Avian Flu Keeps Chickens Home


      For the past four years, Rossville Rustlers 4-H Club member Leah Hudson has inspected her small flock of chickens to pick the best three to enter in the poultry division at the Shawnee County Fair.
     She makes her selection based on which chickens have the most feathers, look the prettiest and are in the best condition. Her judgment has proven pretty good — one year she brought home a purple ribbon.
      This year, however, Leah’s birds will stay in their pens when the county fair rolls around in late July.
      The Kansas Department of Agriculture, Division of Animal Health, issued a stop movement order on June 9 that targets poultry and other live birds in an effort to prevent the spread of the highly pathogenic H5N2 avian influenza.
      The order resulted in the cancellation of all poultry-related shows and events through Dec. 31 in Kansas, including county and state fairs, swap meets, exotic sales, live bird auctions and other poultry activities where birds of different flock commingle. More than 2,000 4-Hers will be affected statewide.

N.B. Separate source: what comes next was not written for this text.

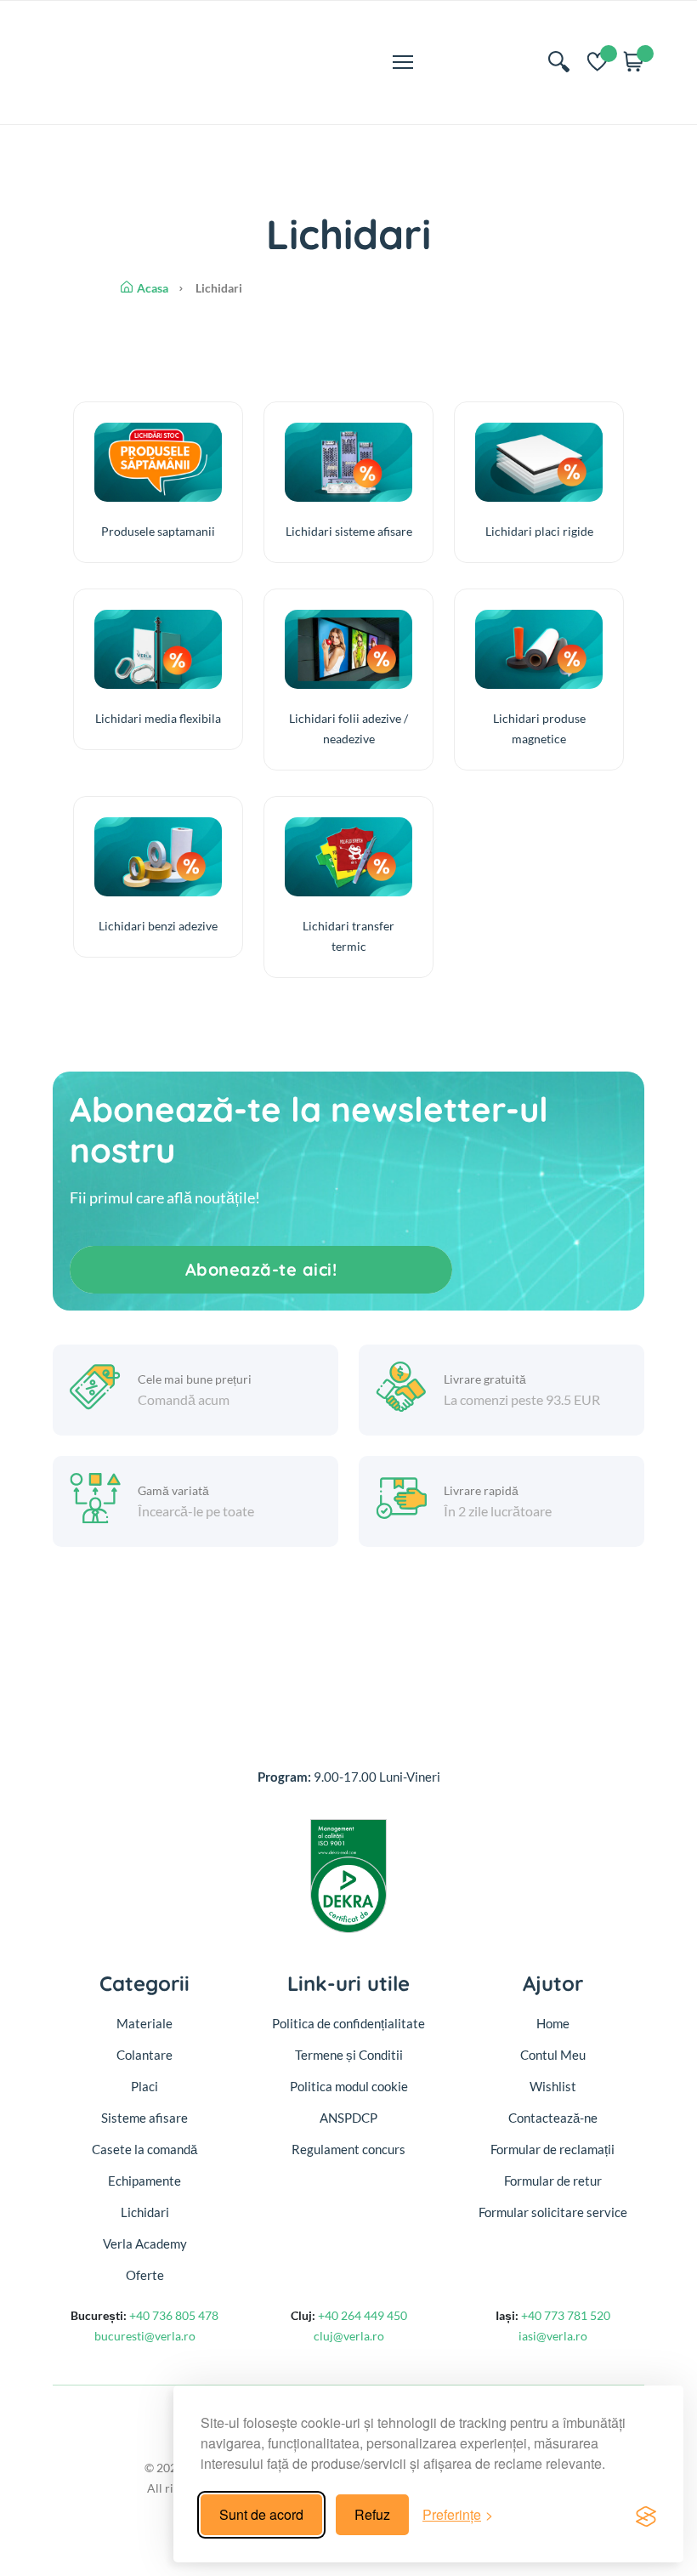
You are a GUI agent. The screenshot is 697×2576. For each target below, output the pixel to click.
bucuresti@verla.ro (145, 2336)
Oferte (145, 2275)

      “It wasn’t really that much of a shock,” Leah, 12, an eighth-grader at Rossville Junior High, said, noting a positive case of avian flu had been found earlier this year in Leavenworth County.
      While live birds will be restricted from county fairs, egg exhibits will still be allowed.
      Lynette Hudson, Leah’s mother and a leader for the Rossville Rustlers 4-H Club, said she appreciates the KDA’s efforts to try to protect the state’s poultry industry and its decision to pull live birds from the fairs.
      As a parent, it takes that hard decision off us,” she said, adding she also understands the disappointment of senior 4-Hers for whom this year was the final opportunity to show their poultry projects. “But, I’d rather not take (the birds) and get them exposed.”
      K-State Research and Extension staff, county and state fair officials and poultry industry representatives are trying to find ways 4-Hers enrolled in poultry projects can still showcase their work without having their birds present.
      Brooke Gray, 4-H youth development program assistant at the Shawnee County Extension Office, said Extension staff and others are working on options to the regular way 4-Hers participate in the poultry division at the Shawnee County Fair, which will run July 30-Aug. 2 at the Kansas Expocentre.
      “It’s still a work in progress,” she said, adding 4-Hers might create a poster with photographs of their birds, give a talk or complete a project notebook as substitutes for exhibiting their birds.
      Although Gray said she didn’t know how many poultry exhibits were entered in last year’s Shawnee County Fair, Cara Robinson, 4-H project manager for the Meadowlark District of K-State Research and Extension in Holton, said about 30 4-Hers typically exhibit poultry at the Jackson County Fair.
      Robinson said those youngsters are being encouraged to enter posters, notebooks with photos and information, record books or videos explaining their poultry projects at this year’s fair, from July 27 to 31 at the fairgrounds in Holton.
      “The majority of them also have other projects, like food or livestock,” she said, estimating last year’s fair brought in about 2,700 4-H entries.
      Denny Stoecklein, general manger of the Kansas State Fair in Hutchinson, said about 1,200 pigeons, chickens, ducks and other types of poultry were on display at the 2014 state fair.
      Stoecklein said the ban on poultry gives the state fair — scheduled Sept. 11 through 20 — the opportunity to educate visitors about the avian flu while offering alternative ways 4-Hers can enter their projects in the poultry division. As an example, he said a youngster could use a stuffed toy bird instead of a live bird during the poultry showmanship competition.
      “People won’t walk through the poultry barn and see an empty building,” Stoecklein said.
      Details on how to handle the poultry ban at the state fair, he said, will be discussed this week during a conference call that will include the state fair poultry superintendent and officials from K-State Extension and Research and the Kansas Department of Agriculture, Division of Animal Health.